Host Bob Saget asks contestants questions nearly as easy as picking a numbered briefcase at random.
The twist in this show is that each contestant plays not against two others but against 100 others. As the questions continue, the prize money grows. Every wrong answer from one of the 100 means more money for the contestant, and also means that the person giving the wrong answer is eliminated.
The contestant can stop anytime and walk away with the money earned to that point, and can ask members of the mob for advice twice during the game. But that can be tricky because if the contestant gives one wrong answer, that game is over, and surviving members of the mob split the winnings.

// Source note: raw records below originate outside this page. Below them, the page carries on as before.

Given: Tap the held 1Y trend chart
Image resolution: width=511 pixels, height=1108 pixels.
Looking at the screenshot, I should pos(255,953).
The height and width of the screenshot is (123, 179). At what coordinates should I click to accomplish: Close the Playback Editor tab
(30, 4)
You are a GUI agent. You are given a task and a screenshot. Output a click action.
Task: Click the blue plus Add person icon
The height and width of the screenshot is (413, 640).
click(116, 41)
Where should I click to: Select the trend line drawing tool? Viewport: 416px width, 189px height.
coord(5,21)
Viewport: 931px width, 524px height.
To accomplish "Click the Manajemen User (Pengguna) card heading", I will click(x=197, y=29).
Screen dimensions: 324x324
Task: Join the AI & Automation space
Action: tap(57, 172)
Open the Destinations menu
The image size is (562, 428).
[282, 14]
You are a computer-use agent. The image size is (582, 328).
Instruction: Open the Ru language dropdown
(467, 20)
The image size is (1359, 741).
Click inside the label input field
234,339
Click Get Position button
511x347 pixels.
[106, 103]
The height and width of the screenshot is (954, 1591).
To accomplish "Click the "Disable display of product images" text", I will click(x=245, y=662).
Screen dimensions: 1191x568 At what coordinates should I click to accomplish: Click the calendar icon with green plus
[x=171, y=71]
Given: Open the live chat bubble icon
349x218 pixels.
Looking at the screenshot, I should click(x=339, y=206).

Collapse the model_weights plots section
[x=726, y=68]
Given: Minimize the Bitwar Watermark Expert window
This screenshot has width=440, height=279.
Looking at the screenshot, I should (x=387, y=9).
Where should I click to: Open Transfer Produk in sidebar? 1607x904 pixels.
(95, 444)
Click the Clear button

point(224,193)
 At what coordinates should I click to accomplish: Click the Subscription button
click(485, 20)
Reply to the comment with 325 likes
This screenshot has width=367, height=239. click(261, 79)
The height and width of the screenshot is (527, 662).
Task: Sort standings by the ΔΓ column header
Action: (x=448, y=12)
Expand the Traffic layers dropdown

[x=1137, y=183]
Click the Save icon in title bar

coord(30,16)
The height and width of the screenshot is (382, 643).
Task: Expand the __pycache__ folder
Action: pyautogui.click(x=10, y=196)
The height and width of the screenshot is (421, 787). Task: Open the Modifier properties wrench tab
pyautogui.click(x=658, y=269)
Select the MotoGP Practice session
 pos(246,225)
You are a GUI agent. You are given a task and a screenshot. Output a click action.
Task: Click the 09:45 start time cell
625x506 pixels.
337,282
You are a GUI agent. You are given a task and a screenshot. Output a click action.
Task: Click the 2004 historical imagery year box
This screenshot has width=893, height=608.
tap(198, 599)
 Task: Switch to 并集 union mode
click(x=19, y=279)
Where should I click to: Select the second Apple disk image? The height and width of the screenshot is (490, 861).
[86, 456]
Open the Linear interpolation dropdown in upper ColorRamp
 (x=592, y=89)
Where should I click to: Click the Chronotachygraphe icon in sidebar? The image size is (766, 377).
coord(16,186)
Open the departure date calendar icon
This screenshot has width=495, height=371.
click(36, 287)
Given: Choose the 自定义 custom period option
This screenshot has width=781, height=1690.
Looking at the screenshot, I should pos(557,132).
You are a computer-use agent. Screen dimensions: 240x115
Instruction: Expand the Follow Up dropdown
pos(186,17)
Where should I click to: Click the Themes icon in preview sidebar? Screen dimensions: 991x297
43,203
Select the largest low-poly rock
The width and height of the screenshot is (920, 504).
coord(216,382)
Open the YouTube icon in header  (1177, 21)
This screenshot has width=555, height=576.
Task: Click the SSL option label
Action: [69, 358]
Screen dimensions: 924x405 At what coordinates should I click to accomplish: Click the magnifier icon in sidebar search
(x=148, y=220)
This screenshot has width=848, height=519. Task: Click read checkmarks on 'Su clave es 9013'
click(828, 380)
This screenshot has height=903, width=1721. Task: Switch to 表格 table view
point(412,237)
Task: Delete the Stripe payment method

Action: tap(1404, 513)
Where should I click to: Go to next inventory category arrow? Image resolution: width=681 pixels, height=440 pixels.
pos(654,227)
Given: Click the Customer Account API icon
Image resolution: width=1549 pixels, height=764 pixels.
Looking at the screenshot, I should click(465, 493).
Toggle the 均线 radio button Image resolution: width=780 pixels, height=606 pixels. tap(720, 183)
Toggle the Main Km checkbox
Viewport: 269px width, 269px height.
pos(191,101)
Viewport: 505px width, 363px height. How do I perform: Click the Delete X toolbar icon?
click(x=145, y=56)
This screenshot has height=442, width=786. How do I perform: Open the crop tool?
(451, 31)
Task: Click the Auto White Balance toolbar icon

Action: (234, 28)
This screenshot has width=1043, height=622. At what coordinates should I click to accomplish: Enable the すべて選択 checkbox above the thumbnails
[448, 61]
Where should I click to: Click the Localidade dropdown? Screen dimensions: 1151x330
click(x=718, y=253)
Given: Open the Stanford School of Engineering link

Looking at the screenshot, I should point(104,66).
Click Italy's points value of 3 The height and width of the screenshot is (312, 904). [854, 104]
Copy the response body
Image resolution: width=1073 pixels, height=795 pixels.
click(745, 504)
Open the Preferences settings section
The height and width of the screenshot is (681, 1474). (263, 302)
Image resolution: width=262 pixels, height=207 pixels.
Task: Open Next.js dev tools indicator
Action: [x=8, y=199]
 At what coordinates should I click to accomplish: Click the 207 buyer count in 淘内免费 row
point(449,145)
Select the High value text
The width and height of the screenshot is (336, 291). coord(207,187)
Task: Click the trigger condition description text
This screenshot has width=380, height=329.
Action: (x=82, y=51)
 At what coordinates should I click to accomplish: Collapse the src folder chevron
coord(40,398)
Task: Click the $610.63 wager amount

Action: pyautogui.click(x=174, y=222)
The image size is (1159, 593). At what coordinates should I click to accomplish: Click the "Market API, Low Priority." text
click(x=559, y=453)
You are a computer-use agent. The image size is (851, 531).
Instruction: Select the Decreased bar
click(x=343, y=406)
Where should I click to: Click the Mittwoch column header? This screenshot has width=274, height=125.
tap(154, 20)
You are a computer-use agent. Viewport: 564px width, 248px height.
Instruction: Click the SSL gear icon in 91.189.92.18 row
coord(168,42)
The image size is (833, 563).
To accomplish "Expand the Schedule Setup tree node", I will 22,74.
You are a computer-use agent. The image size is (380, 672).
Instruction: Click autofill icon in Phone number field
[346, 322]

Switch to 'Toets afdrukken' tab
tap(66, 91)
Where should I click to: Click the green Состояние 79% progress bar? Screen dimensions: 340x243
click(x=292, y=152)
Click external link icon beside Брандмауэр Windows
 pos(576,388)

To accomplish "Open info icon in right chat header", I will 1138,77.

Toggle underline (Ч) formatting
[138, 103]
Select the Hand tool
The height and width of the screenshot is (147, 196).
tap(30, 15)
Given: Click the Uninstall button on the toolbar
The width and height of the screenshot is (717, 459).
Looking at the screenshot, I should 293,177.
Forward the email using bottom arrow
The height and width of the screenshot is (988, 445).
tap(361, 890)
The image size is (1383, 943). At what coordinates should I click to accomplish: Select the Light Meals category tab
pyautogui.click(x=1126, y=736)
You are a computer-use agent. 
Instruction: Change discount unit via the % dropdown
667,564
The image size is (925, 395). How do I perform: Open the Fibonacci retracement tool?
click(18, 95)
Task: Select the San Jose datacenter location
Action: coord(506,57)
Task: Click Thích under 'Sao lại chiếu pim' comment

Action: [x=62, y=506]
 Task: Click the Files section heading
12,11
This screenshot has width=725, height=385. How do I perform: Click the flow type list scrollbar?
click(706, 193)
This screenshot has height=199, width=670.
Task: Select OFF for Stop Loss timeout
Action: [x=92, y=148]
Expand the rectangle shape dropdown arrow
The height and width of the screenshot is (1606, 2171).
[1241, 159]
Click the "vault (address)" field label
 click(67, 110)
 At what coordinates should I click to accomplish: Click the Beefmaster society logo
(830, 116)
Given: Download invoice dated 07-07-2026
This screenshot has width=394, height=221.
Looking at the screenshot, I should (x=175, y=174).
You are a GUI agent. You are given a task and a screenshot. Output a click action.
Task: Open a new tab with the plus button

Only if the contestant goes all the way is the $1 million grand prize achieved.
In Friday’s premiere (at 9 p.m.), members of the mob include a gaggle of teachers, a quartet of “Deal or No Deal” briefcase-toting models and “Jeopardy!” mega-champ Ken Jennings. Most questions are painfully easy, but “1 vs. 100” clearly is going for the brainless-enjoyment “Deal or No Deal” vibe.
The Achilles’ heel of even an educated contestant – one who knows, say, how mythology explains the otherwise invulnerable Achilles’ weak spot in the first place – is what that contestant may not have absorbed about modern, often ephemeral, pop culture.
Even with responses narrowed down to a three-way multiple choice, only those who saw “The 40-Year-Old Virgin” can know, rather than guess, whose name is screamed out by Steve Carell’s character during his chest-waxing scene. Yes, it was “American Idol” winner Kelly Clarkson – and “American Idol” figures in another question, as Saget asks the contestant, and the 100 seated members of “the mob,” which judge usually occupies the center seat.
More than 10 people get that one wrong, which Saget finds difficult to believe.
“How did you get that wrong, No. 38?” he asks.
“I don’t watch TV,” No. 38 answers sheepishly.
If No. 38 watches “1 vs. 100” tomorrow, he might learn something.
He might be the only one, but that may prove to be the show’s strength, not its weakness.